Sûfîlere gelince, onlar da bâtınî ilimler ve kalbî faaliyetler konusunda zevk veya keşif diye adlandırdıkları kendi görüşlerine dayanarak din adına tehlikeli bid‘atlar çıkarmışlardır. Sûfîlerce açılan keşif kapısından girilerek zındıklara ait pek çok görüş İslâm’a mal edilmeye çalışılmış, bu arada velîlerin nebîlerden üstün olduğuna veya nebîlere ihtiyaç bulunmadığına inanılmış, hulûl ve ittihad görüşleri benimsenmiş, vahdet-i vücûd nazariyeleri ortaya atılmış, dinin haram kıldığı hususlar mubah sayılmış, insanı Allah’ı anmaktan ve namaz kılmaktan alıkoyan fiiller teşvik edilmiştir (Fażlü ʿilmi’s-Selef ʿalâ ʿilmi’l-ḫalef, s. 24-27, 44-46, 64; Câmiʿu’l-ʿulûm, s. 252; et-Taḫvîf mine’n-nâr, s. 20).
İbn Receb, akaide ve genel İslâmî konulara dair eserlerinde itikadî meseleleri Selef çizgisinde ele alan bir âlimdir.

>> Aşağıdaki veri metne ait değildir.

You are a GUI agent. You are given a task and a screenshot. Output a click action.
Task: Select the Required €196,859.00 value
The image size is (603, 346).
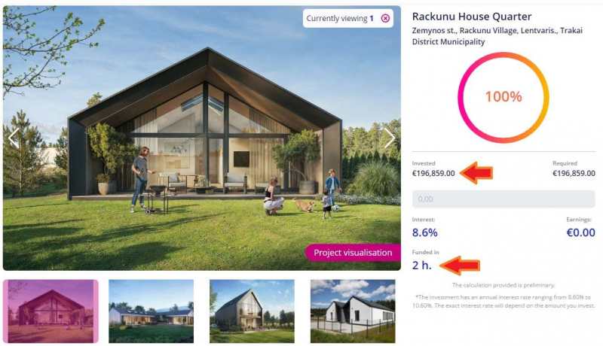click(x=574, y=174)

O zamana kadar İslâm dünyasında felsefe, kelâm ve tasavvuf alanında meydana gelen fikrî gelişmelere olumlu yaklaşmamış, hatta fıkıh ve ahlâk da dahil olmak üzere din adına geliştirilen bütün fikirleri Hz. Peygamber tarafından yasaklanan bid‘at kapsamı içinde mütalaa etmiştir.
kısaca denilebilirki tasavvuf kitaplarında zamanla bir tahrifat oluşmuş yada oluşturulmuştur.daha yakın zamanda burada bazı kimselerin veli peygamberi geçebilir dediğni duyanlar hatırlayacaktır.o sebeple zahir fıkıh, kelam, tefsir, hadis, ilimlerinin süzgecinden bilgileri süzmeden karar verilmemeli, araştırma yapan arakdaşlar çok dikkatli olmak zorundadırlar. öncelik ehli sünnet vel cemaat prensipleridir.